# [WHAT NEEDS TO BE DONE]
Please return each of the entries that follow, unchanged in every word.

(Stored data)
________________

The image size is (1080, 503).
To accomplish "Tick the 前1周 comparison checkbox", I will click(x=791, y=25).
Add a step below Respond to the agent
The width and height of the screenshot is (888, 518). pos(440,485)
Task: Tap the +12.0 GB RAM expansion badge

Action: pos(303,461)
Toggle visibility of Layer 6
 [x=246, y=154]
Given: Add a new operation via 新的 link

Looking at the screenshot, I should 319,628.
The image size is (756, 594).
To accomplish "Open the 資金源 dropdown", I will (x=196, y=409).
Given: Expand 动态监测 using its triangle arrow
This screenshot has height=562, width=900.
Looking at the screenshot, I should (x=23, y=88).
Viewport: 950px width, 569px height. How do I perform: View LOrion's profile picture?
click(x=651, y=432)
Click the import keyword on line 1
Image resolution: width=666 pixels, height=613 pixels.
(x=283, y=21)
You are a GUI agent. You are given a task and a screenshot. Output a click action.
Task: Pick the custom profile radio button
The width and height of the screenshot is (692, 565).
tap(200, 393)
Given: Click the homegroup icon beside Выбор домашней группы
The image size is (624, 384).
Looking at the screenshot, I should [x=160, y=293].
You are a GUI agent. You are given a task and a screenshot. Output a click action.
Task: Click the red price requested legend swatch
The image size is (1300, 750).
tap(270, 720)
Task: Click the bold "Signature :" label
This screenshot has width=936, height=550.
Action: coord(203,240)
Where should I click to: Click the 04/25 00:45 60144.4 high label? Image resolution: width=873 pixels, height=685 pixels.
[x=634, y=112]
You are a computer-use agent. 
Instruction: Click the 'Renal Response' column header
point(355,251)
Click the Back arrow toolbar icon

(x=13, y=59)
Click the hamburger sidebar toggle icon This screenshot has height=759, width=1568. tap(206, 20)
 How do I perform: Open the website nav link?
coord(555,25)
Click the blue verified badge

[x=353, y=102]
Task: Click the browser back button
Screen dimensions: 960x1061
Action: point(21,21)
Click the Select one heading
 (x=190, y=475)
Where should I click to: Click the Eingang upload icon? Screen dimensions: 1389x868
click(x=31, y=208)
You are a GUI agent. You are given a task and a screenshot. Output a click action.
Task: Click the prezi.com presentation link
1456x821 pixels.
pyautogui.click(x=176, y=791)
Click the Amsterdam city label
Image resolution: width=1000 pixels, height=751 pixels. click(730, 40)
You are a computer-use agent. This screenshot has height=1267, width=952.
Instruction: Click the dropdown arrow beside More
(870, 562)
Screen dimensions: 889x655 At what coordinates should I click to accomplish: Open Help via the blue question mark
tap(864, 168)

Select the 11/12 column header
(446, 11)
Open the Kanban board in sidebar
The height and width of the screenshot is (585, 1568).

________________

# [ANSWER FOR THIS EXERCISE]
The image size is (1080, 503).
To accomplish "Tick the 前1周 comparison checkbox", I will click(x=791, y=25).
Add a step below Respond to the agent
The width and height of the screenshot is (888, 518). pos(440,485)
Task: Tap the +12.0 GB RAM expansion badge

Action: pos(303,461)
Toggle visibility of Layer 6
 [x=246, y=154]
Given: Add a new operation via 新的 link

Looking at the screenshot, I should 319,628.
The image size is (756, 594).
To accomplish "Open the 資金源 dropdown", I will (x=196, y=409).
Given: Expand 动态监测 using its triangle arrow
This screenshot has height=562, width=900.
Looking at the screenshot, I should (x=23, y=88).
Viewport: 950px width, 569px height. How do I perform: View LOrion's profile picture?
click(x=651, y=432)
Click the import keyword on line 1
Image resolution: width=666 pixels, height=613 pixels.
(x=283, y=21)
You are a GUI agent. You are given a task and a screenshot. Output a click action.
Task: Pick the custom profile radio button
The width and height of the screenshot is (692, 565).
tap(200, 393)
Given: Click the homegroup icon beside Выбор домашней группы
The image size is (624, 384).
Looking at the screenshot, I should [x=160, y=293].
You are a GUI agent. You are given a task and a screenshot. Output a click action.
Task: Click the red price requested legend swatch
The image size is (1300, 750).
tap(270, 720)
Task: Click the bold "Signature :" label
This screenshot has width=936, height=550.
Action: coord(203,240)
Where should I click to: Click the 04/25 00:45 60144.4 high label? Image resolution: width=873 pixels, height=685 pixels.
[x=634, y=112]
You are a computer-use agent. 
Instruction: Click the 'Renal Response' column header
point(355,251)
Click the Back arrow toolbar icon

(x=13, y=59)
Click the hamburger sidebar toggle icon This screenshot has height=759, width=1568. tap(206, 20)
 How do I perform: Open the website nav link?
coord(555,25)
Click the blue verified badge

[x=353, y=102]
Task: Click the browser back button
Screen dimensions: 960x1061
Action: point(21,21)
Click the Select one heading
 (x=190, y=475)
Where should I click to: Click the Eingang upload icon? Screen dimensions: 1389x868
click(x=31, y=208)
You are a GUI agent. You are given a task and a screenshot. Output a click action.
Task: Click the prezi.com presentation link
1456x821 pixels.
pyautogui.click(x=176, y=791)
Click the Amsterdam city label
Image resolution: width=1000 pixels, height=751 pixels. click(730, 40)
You are a computer-use agent. This screenshot has height=1267, width=952.
Instruction: Click the dropdown arrow beside More
(870, 562)
Screen dimensions: 889x655 At what coordinates should I click to accomplish: Open Help via the blue question mark
tap(864, 168)

Select the 11/12 column header
(446, 11)
Open the Kanban board in sidebar
The height and width of the screenshot is (585, 1568).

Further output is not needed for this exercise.